Le film « Populaire » de Régis Roinsard est une honnête comédie qui joue sur la nostalgie de la France des Trente Glorieuses.

 En 1958, Rose Pamphyle (Déborah François) n’a qu’une ambition : quitter son village bas-normand et embrasser une carrière symbole de modernité : celle de secrétaire. Elle parvient à se faire embaucher par un agent d’assurances de Lisieux, Louis Echard (Romain Duris).

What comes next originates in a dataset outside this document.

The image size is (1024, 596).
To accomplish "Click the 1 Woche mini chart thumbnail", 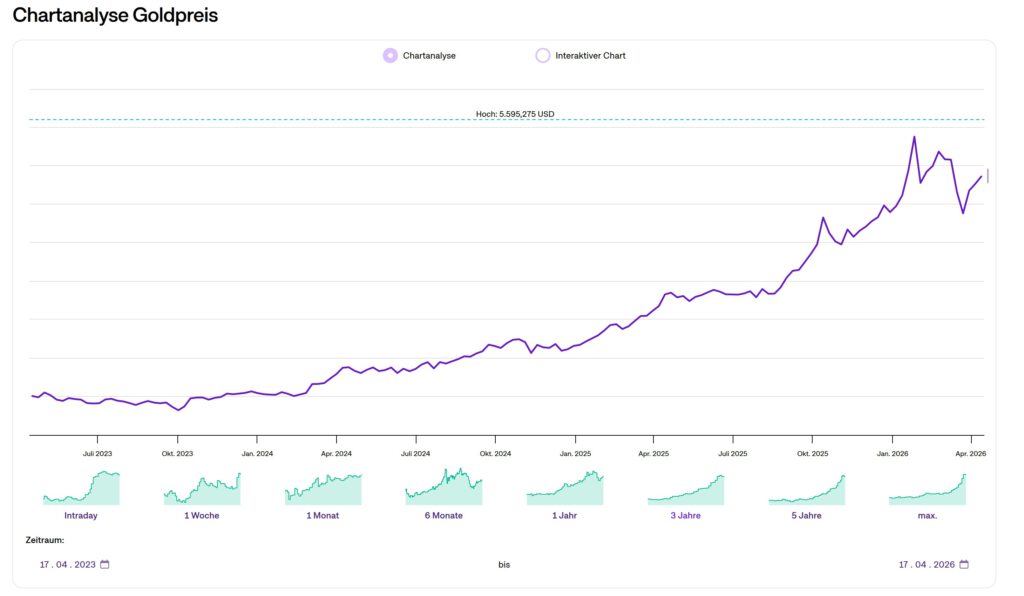I will pos(202,488).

 Déprécié par son père, rongé par le remords d’avoir été le seul survivant de son groupe de résistants pendant la guerre, champion sportif inabouti, Louis a des revanches à prendre sur la vie. L’instrument en sera Rose, dactylographe hors pair capable de frapper à deux doigts des centaines de caractères à la minute. Louis se réinvente en agent et entraîneur de Rose dans une compétition sportive improbable : la vitesse de frappe dactylographique. Rose devra apprendre la frappe aveugle à dix doigts, suivre des cours de piano pour l’assouplissement des doigts, courir pour améliorer le souffle et l’endurance. Inévitablement, Louis et Rose s’éprennent l’un de l’autre. Leur amour sera-t-il un carburant pour la compétition, ou bien une fatale distraction ?

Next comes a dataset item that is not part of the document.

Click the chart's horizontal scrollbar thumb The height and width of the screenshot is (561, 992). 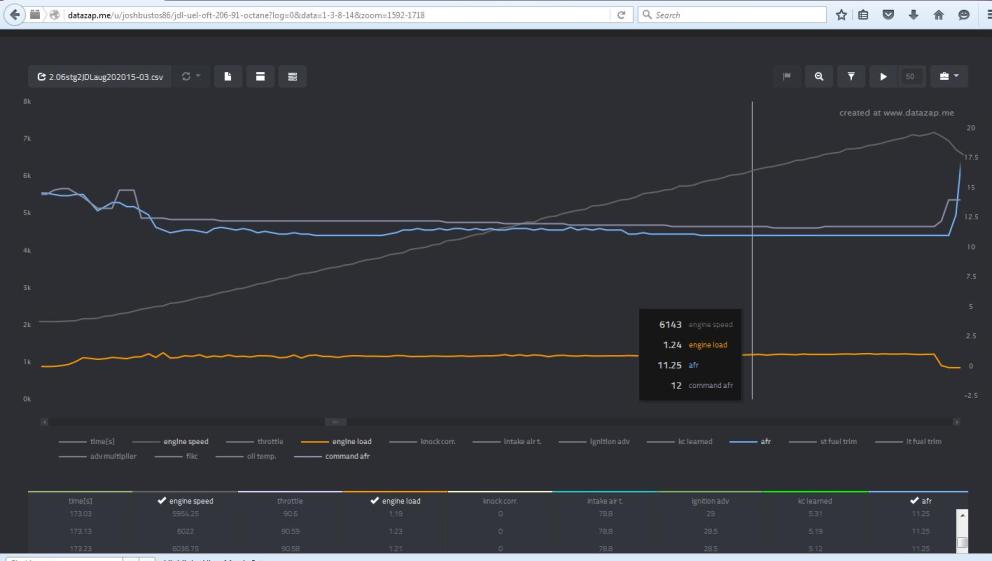(x=336, y=421)
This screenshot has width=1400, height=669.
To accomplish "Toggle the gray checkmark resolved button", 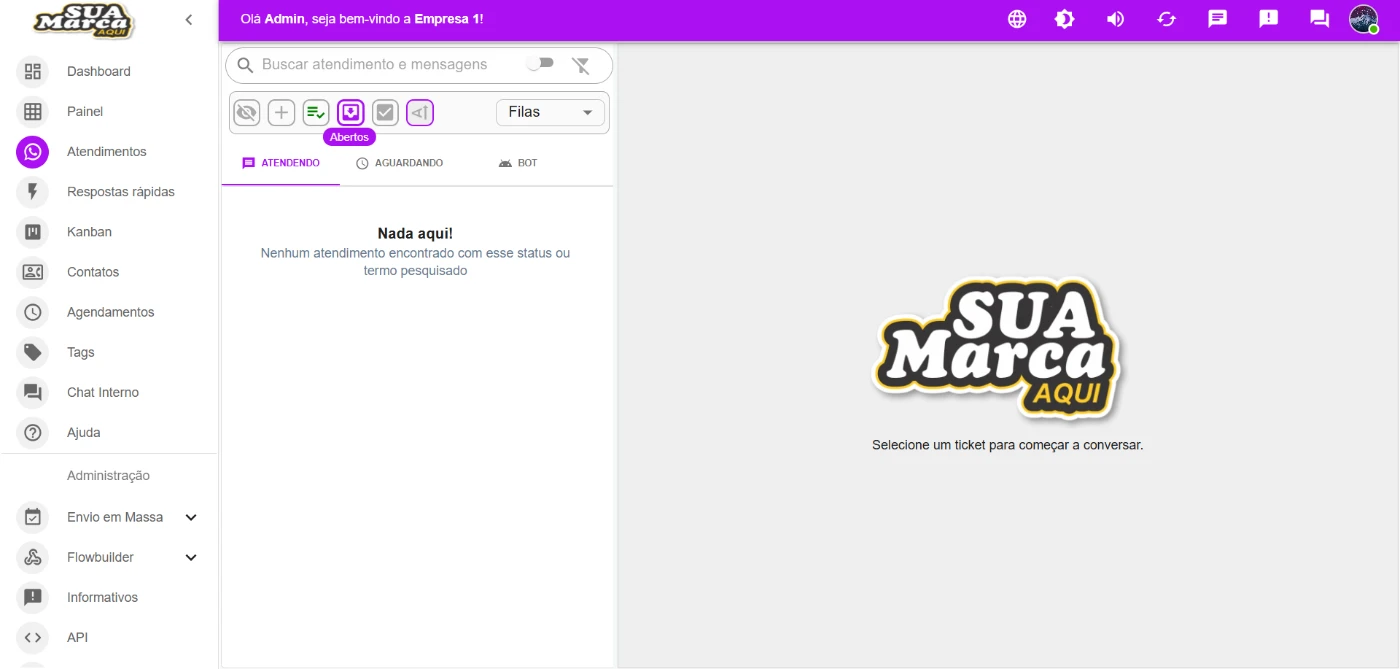I will click(x=385, y=113).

 On se retrouve plongé dans le délicieux passé de la Dyna Panhard et de la machine à écrire rose « la Populaire » de Japy. On est rassuré par la trame cousue de fil blanc de l’histoire : tout va de mieux en mieux, tout s’effondre, tout se termine bien grâce à un miraculeux coup de théâtre.

 En résumé, un film à voir en famille, sans lui demander plus de ce qu’il peut offrir.